Prompt>
Nothing besides a number belongs in the answer, which is how many lines of the listing contain the string "agent".

Data to examine>
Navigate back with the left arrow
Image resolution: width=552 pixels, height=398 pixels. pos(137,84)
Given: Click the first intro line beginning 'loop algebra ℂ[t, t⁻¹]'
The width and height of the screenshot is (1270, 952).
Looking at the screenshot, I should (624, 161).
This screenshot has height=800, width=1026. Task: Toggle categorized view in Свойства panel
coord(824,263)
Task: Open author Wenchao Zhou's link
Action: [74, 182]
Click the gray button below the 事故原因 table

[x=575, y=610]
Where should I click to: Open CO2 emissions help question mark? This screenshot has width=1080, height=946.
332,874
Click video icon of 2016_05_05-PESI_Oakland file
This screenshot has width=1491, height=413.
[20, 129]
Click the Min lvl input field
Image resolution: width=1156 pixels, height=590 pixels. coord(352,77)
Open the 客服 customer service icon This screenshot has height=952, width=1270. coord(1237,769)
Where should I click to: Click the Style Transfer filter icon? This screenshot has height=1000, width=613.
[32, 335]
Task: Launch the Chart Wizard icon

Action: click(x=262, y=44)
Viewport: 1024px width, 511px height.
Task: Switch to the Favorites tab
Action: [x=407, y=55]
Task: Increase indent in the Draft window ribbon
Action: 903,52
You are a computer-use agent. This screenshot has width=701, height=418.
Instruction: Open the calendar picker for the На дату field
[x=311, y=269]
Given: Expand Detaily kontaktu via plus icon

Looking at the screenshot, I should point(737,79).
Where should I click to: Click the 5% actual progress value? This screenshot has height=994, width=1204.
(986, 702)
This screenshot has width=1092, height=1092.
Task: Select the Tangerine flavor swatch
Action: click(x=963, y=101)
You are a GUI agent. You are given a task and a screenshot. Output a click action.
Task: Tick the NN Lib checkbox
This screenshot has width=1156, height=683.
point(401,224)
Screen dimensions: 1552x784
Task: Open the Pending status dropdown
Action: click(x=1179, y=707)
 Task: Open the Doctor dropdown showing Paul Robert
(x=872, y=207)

Answer below>
2